Collecting Case Documents

There is a plethora of documents and information required from an injured person when they hire a lawyer to represent them in a car crash, premises liability, medical malpractice or other type of personal injury claim. As such, legal assistants and paralegals, seek to efficiently track down necessary documents to prepare for a personal injury lawsuit.  But there are a few things you should ask the client to bring to your intake meeting, or send to your office before the intake if you are doing the intake by Zoom, Google Meet, Microsoft Teams, WebEx or another video platform.

DeShaw and Sinclair stress that gathering all necessary information is key when it comes to preparing for settlement or trial. While you should collect as much information as you can at the intake stage, there are key pieces of evidence that you should pay special attention to during intake, in order to best prepare the claim for settlement.

In addition to the legal retention and fee agreement, the items you want at the intake meeting include; A completed intake form, photocopies of the client’s driver’s license and insurance card, copies of photos of the tortfeasor’s license or insurance card, your client’s insurance policy contract and declarations page (or that of any other party who may have insurance for the incident), any medical records they already have related to care for the incident, and photographs or videos of the event, the scene after the event, or the injuries caused by the event.  In addition, you will want to get releases for medical records, school transcripts and other necessary documents.  Check with the client to determine what health care facilities were seen for injury care.  Beyond these basic items, it is your law firm’s responsibility to obtain additional documents and reports for the claim.

2. Consider the Jury Instructions and Your Opening Statement for the Case

Trial legend Rick Friedman has long suggested considering your pattern jury instructions during and after the client intake.  But why do that in a case you are likely to settle?  The reason is, if you know the jury instructions from the beginning of the case, you will know whether it is a viable case, how you should win or lose, and start formulating your arguments for your demand letter and trial during your intake.  If it isn’t a legally viable case, or you don’t think you can win the case based upon the jury instructions and laws of your state, it may not be a case you want to invest time and money into for the next few years. 

If you believe it is a good case that you will accept, you may want to sketch out an opening statement about the case so that you have it for reference as you move through the case, and when you start the demand letter.

3. Investigating Insurance Coverage

Think through all of the parties and their potential insurance coverage.  If there is legally viable insurance coverage for the loss, make claims under all of the policies. If the client has moderate to significant injuries, coverage will become important, and you should consider this issue fully at the beginning of the case.

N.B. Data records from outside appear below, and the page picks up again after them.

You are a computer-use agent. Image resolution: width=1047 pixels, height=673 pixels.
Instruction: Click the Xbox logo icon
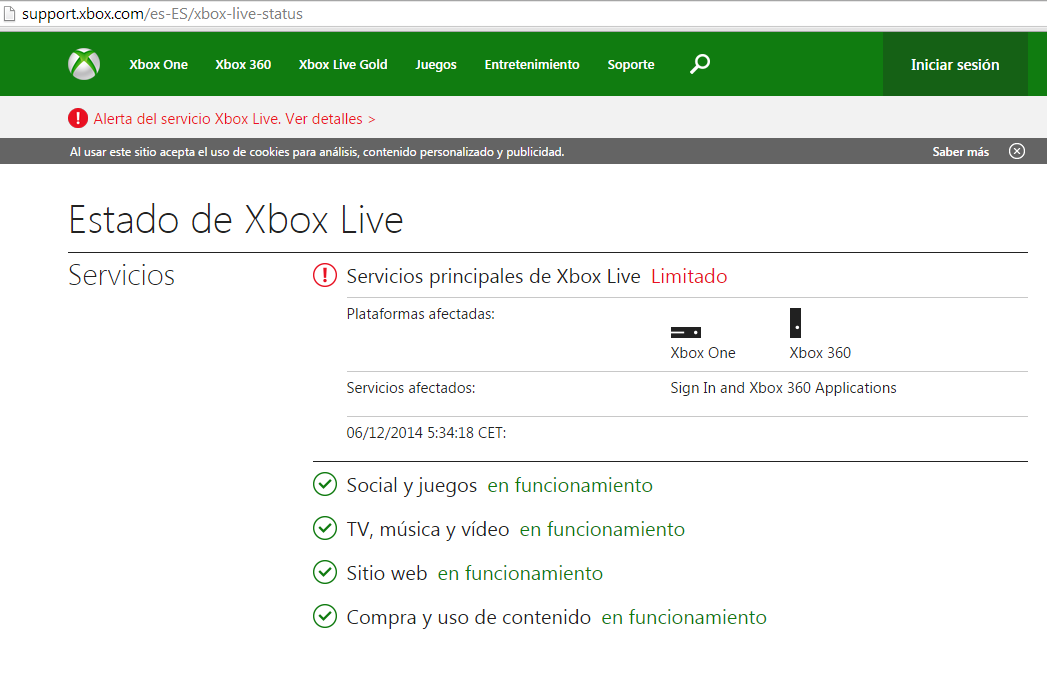(83, 63)
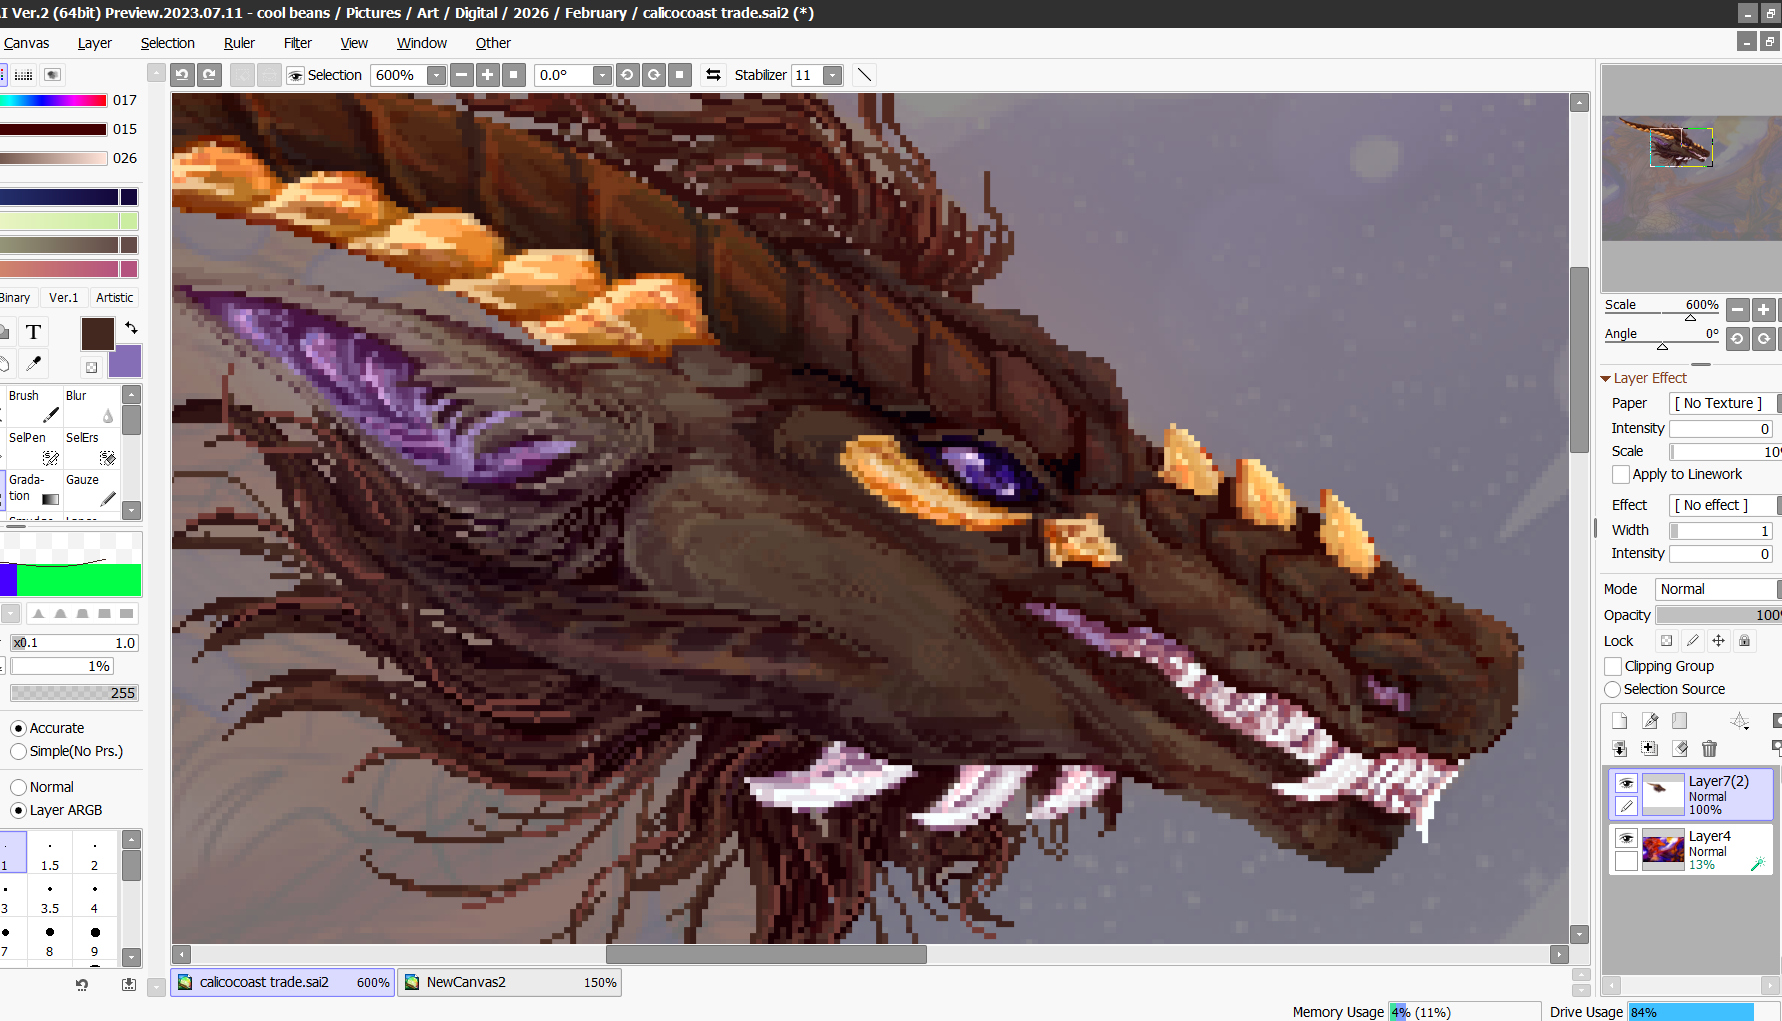This screenshot has width=1782, height=1021.
Task: Choose the Blur brush tool
Action: click(x=90, y=406)
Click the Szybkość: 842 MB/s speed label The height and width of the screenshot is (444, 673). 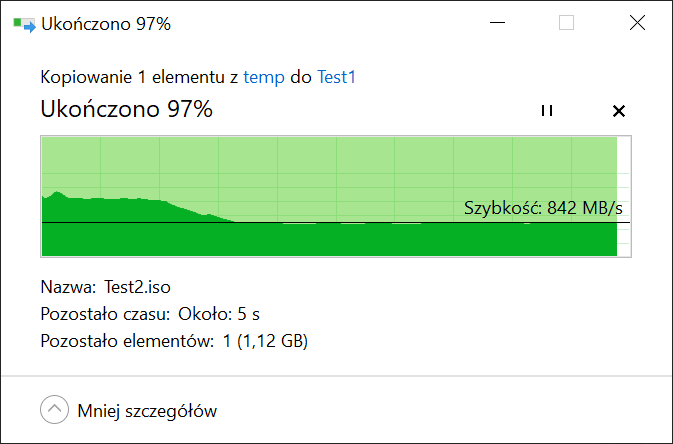(543, 208)
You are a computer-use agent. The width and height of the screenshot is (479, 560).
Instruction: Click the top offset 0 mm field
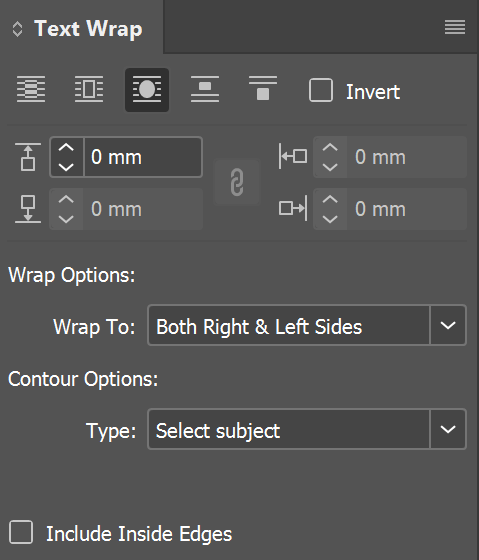(x=143, y=157)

Study insurance coverage – should there be insurance coverage for one of the parties even if it is initially denied?  Are there multiple policies that apply within one type of insurance coverage (such as State Farm writing several separate auto policies for one client? Or auto and a separate umbrella policy that covers an uninsured or underinsured loss? Or coverage by multiple third parties?) Investigate more. The first step in preparing for settlement is finding all the insurance coverage.

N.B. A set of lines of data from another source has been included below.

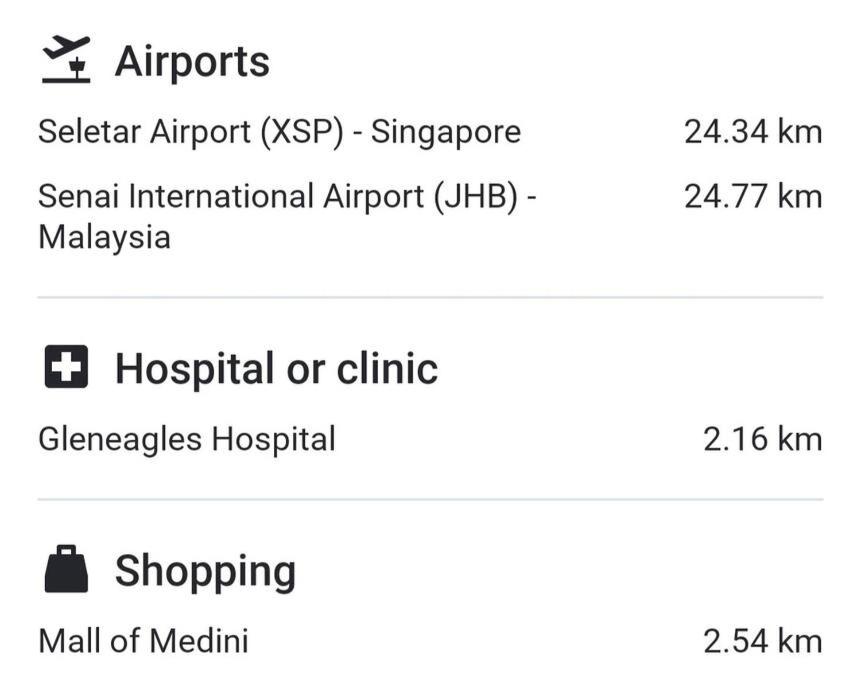Click the XSP airport code text
The width and height of the screenshot is (861, 683).
tap(302, 132)
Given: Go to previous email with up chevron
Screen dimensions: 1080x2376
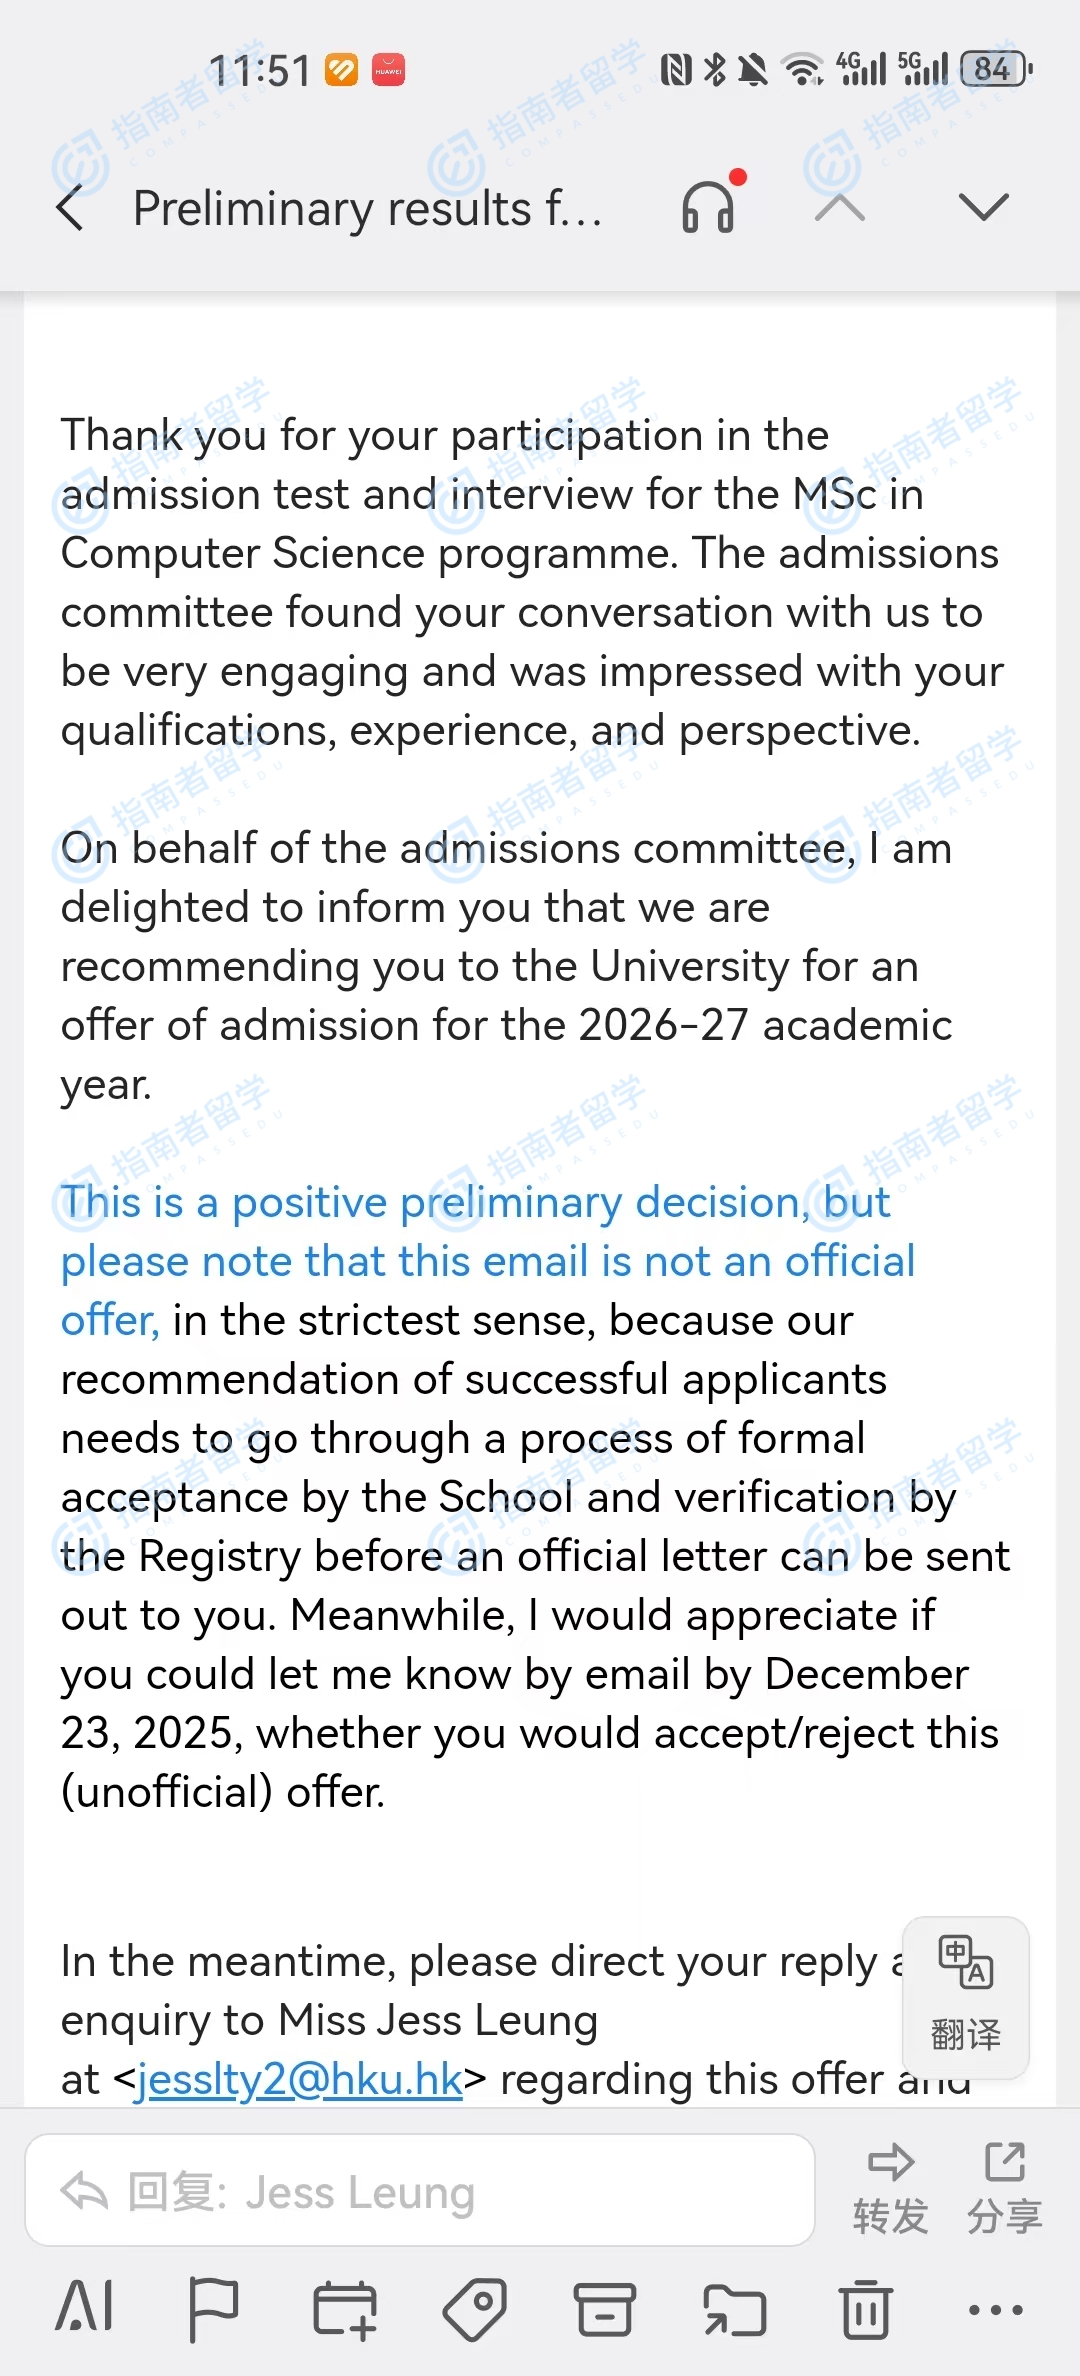Looking at the screenshot, I should [840, 207].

In cases where a client’s own insurance may be available, a lawyer or support staff should always retrieve copies of the client’s insurance policy, including the declarations page, and information for any and all other coverage that may exist for them, such as umbrella policies or a policy belonging to a member of their household that may cover the individual in an auto accident.

Finding all the coverage available to the tortfeasors can be a more difficult task.  Some states require the disclosure of all insurance available to the at-fault party.  Others do not.  Seek information regarding the tortfeasors insurance policies, and information for any and all other coverage that may exist for them, such as umbrella policies or policies belonging to a member of their household that may have covered the individual in an auto accident. Was the car owned by an employer? Was it a rental car? A parent’s car? What is the family purpose doctrine limits of your state? Consider how each of these might impact every case.

In other cases such as rideshare cases, consider whether you can get coverage both from the rideshare company, the driver’s own policy, and any additional party such as a car rental agency that owns the car involved in the crash (such as the Lyft-Hertz lease agreements).  In workers compensation cases, consider whether in addition to employer or fellow employee liability, whether there is also one or more third parties at fault for the injury (including an equipment manufacturer). In trucking cases, look to determine if there is separate insurance for the cab, the trailer, the trucking company, the broker, or the driver.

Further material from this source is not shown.